= Beginning of Section =
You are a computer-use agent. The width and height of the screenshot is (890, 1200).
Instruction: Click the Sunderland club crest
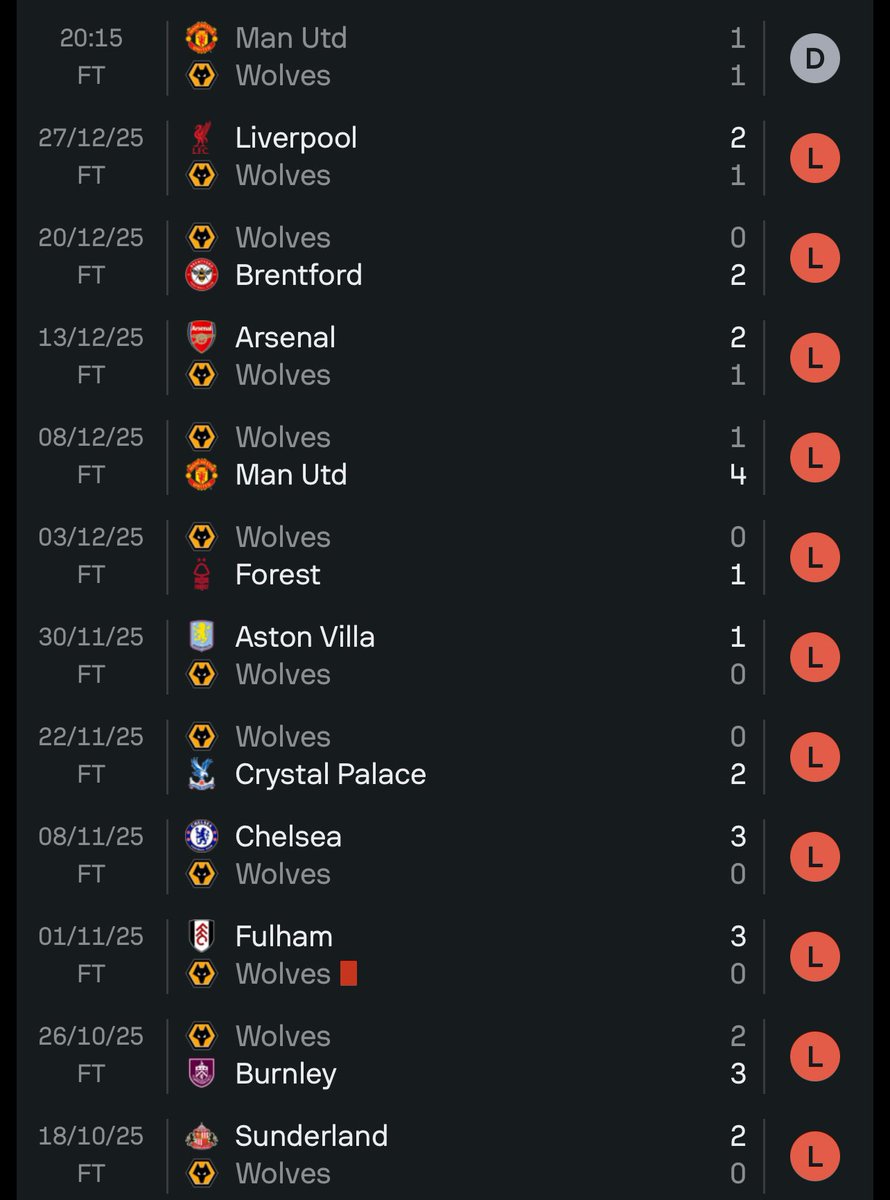202,1137
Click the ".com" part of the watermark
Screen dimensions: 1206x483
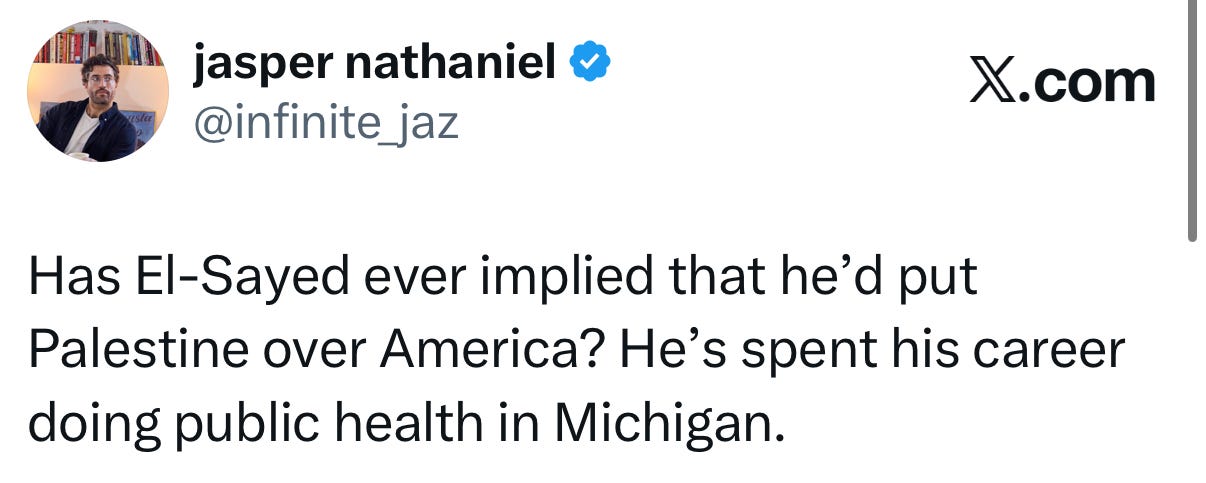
= End of Section =
* **What is needed**
Return, exactly as they appear, the lines from the line containing "Instruction: Click the Sunderland club crest" through the end of the records above, both ends included, without pictures.

* **Reply**
Instruction: Click the Sunderland club crest
202,1137
Click the ".com" part of the watermark
Screen dimensions: 1206x483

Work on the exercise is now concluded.